Jobs —
1/ In the passage about Afghanistan's Ring Road, how long is the highway?
2/ Extend the piece on Afghanistan's Ring Road, carrying on from its final sentence.

Despite its size, Afghanistan has only a single highway running through it. It’s called National Highway 1, or Ring Road, and I spent a little time on it myself years ago. It has no major intersections, not really. Just 1,400 miles of dusty road that cuts through mountains and across minefields to connect small towns and ancient cities.
Over many decades, America helped build and rebuild Ring Road to support free trade and free movement throughout the country.
During Afghanistan’s 2009 presidential election—only its second since ratifying its new constitution—U.S. Army convoys drove on Ring Road carrying ballots cast by brave Afghans who had stood in line to vote while under threat from the Taliban for doing so. A threat so credible that they needed armed troops to protect them.
(Some people don’t know and could never imagine what it’s like to watch people try, and ultimately, fail, to vote themselves out from under tyranny. And it shows.)
When those on the side of liberal democracy left the country, Taliban thugs took full control of Ring Road, restricting travel on it almost exclusively to men who pay bribes. Women traveling just about anywhere are required by law to be chaperoned by a male relative.

Stored data —

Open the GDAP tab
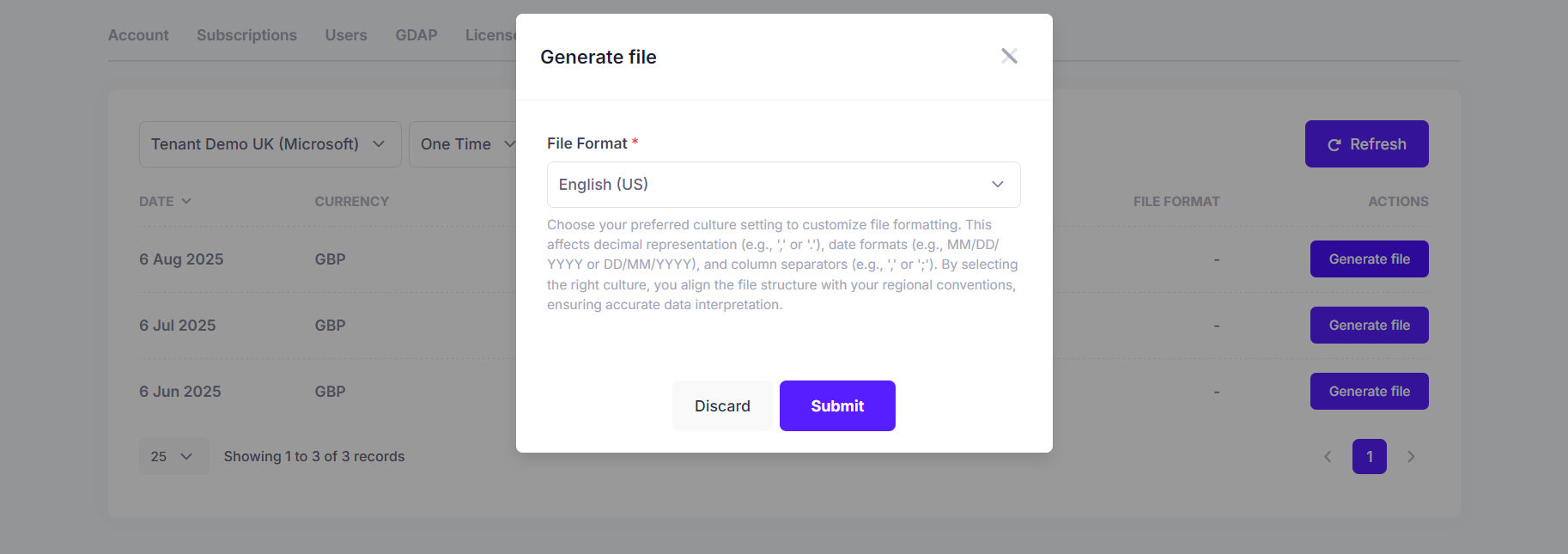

Results for each task —
1/ 1,400 miles.

2/
It’s probably oversimplifying the matter, but it’s not totally untrue to say that when the Americans left in 2021, we took with us Afghanistan’s most practically and symbolically important open road.
That’s ironic, because the open road might be the most pervasive American idea.
From Lewis & Clark to the Underground Railroad, the Gold Rush, Kerouac, Route 66, the Great Migration, Ventura Highway, Thelma & Louise, Old Town Road, and a gazillion other examples, this idea of the open road permeates our history and our culture.
What could be more quintessentially American than striking out and, for better or worse, getting on with one’s journey?
If to be American is to be on an epic road trip. I think to govern America is to manage a big, messy intersection—the point where all our individual journeys inevitably, and necessarily, meet. Here’s what I mean: Think of the busiest, most complex intersection you’ve ever driven through. That intersection is our government in miniature. The intersection’s job is not to tell us where to go. Its job is to help us get to where we’re going without running each other over.
The literal intersection I think about is known in my city as “Five Points,” so named because it’s where five major multi-lane roads converge. Many cities have an intersection like this one. And to be honest, it’s almost always a bit of a mess.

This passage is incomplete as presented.